As the model classes are generated from the spec, they are known to fully transform all of the spec into the model. We might not use all of the available modeling, but at least we can easily extend without much hassle.

As long as the generator tools don't make mistakes, the data binding is always going to be valid output data as well as always map from correct input data back to the model.

Using our own implementations for de-/serialization requires extensive testing and also lot of manual work to implement every change etc.

The availability of schemas and model classes for them allows a much stricter enforcing of data validity at compile and runtime. Constraints about the data from the spec are transported into the data model, allowing for simpler interaction with the model from code as well as the Java compiler assisting you to build it. Example: most generators will allow you to create a Fluent API for the model.

For the exporters, having schemas around (and I'm talking about more than just DataCite) will also allow for a clearer defined data exchange between the core application and plugged in exporters. The model classes provide Data Transfer Objects as a side product.

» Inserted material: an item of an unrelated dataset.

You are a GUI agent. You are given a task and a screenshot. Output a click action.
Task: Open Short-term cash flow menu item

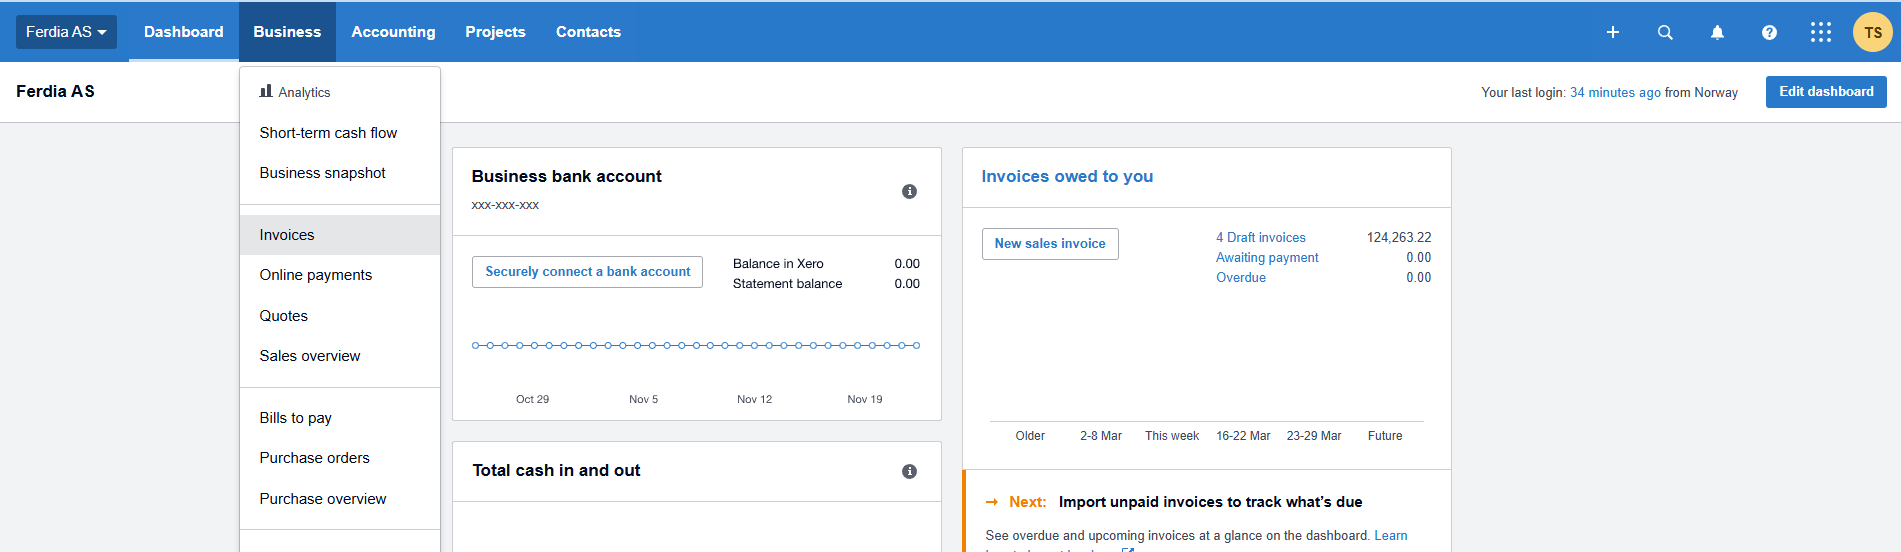tap(328, 133)
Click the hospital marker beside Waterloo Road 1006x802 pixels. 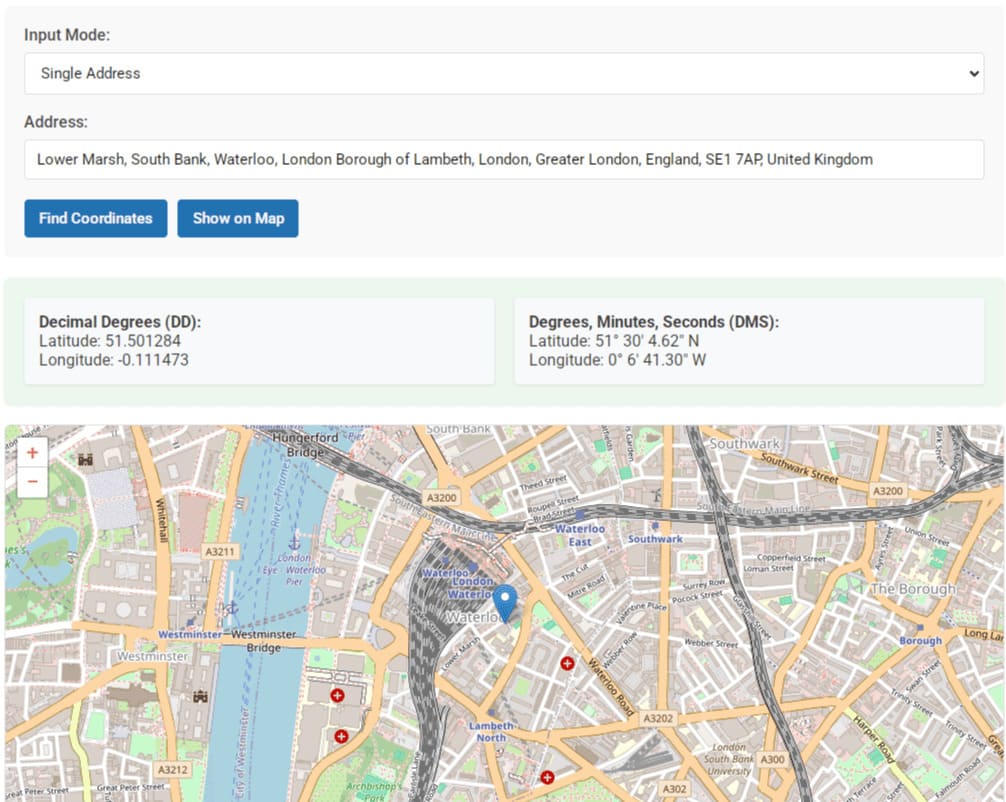(567, 663)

Also, upgrading schemas is improved. We can include a generated data model version for any version of a schema. If we want to change the supported schema version, the Java code can help us determine what to change and how. It's much clearer in code what is supported and what isn't. Changing a version means change the import path for them classes.

Brain dump out.

jggautier commented 4 months ago

@cmbz asked me to add a status update to this GitHub issue. There's discussion and related work in the pull request at https://github.com/IQSS/dataverse/pull/10615 that addresses at least some of what's been proposed in this GitHub issue.

DS-INRAE commented 4 months ago

Another related issue :

cmbz commented 3 months ago

To focus on the most important features and bugs, we are closing issues created before 2020 (version 5.0) that are not new feature requests with the label 'Type: Feature'.

If you created this issue and you feel the team should revisit this decision, please reopen the issue and leave a comment.

pdurbin commented 3 months ago

This issue has an open PR...

... so I'm reopening it. It'll be closed when we merge it.

pdurbin commented 2 months ago

We're now using this PR instead to close this issue:

jggautier commented 2 months ago

Thanks for the heads up @pdurbin. I'm going to keep this issue open, or I guess re-open it after that PR is merged, so that I can see what decisions were made and what goals and questions aren't addressed yet.

pdurbin commented 2 months ago

@jggautier sounds good. Perhaps we can create a new issue with any remaining items.